Optical response - (SIESTA)
ASAP automates the calculation of the optical response of a system; real and imaginary part of the dielectric function. The approach used is based on computing the dipolar transition matrix elements between different eigenfunctions of the self-consistent Hamiltonian.
Interaction energy - (SIESTA) The workflow implemented in this type of project automates the computation of the interaction energy of a system built out of two subsystems.
Interfacial energy tool (IET) - (SIESTA)
The workflow implemented in this type of project automates the computation of single-point calculations of a system built out of two subsystems placed at different distances (d).
Convergence Tools: mesh cutoff - (SIESTA)

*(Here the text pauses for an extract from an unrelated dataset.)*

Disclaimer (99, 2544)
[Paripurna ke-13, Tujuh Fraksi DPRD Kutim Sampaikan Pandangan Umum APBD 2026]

Siesta uses a finite 3D grid for the calculation of some integrals and the representation of charge densities and potentials. Its fineness is determined by its plane-wave cutoff, as given by the MeshCutoff option. It means that all periodic plane waves with kinetic energy lower than this cutoff can be represented in the grid without aliasing. In turn, this implies that if a function (e.g. the density or the effective potential) is an expansion of only these plane waves, it can be Fourier transformed back and forth without any approximation.
Mesh cutoff convergence can be used to diagnose the eggbox effect to be expected for a particular pseudopotential/basis-set combination. The energy as a function of atomic coordinates displacement is computed. The eggbox period is evaluated for the selected Mesh cutoff values.
Convergence Tools: Brillouin Zone sampling - (SIESTA)
In this type of project, ASAP runs a set of single-point calculations using the selected Brillouin zone (BZ) sampling grids. ASAP uses Monkhorst-Pack grids to sample the Brillouin zone. A Monkhorst-Pack grid is a set of evenly spaced k-points and is specified by 3 numbers: the number of points along each axis in reciprocal space.
Local density of states (LDOS) - (SIESTA)
The Local density of states (LDOS) type of project describes the density of states, which is essentally the number of different states at a particular energy level that electrons are allowed to occupy, but space-resolved.
Transport - (SIESTA)
This type of project allows to solve the electronic structure of an open system formed by a finite structure sandwiched between two semi-infinite metallic leads. A finite bias can be applied between both leads, to drive a finite current.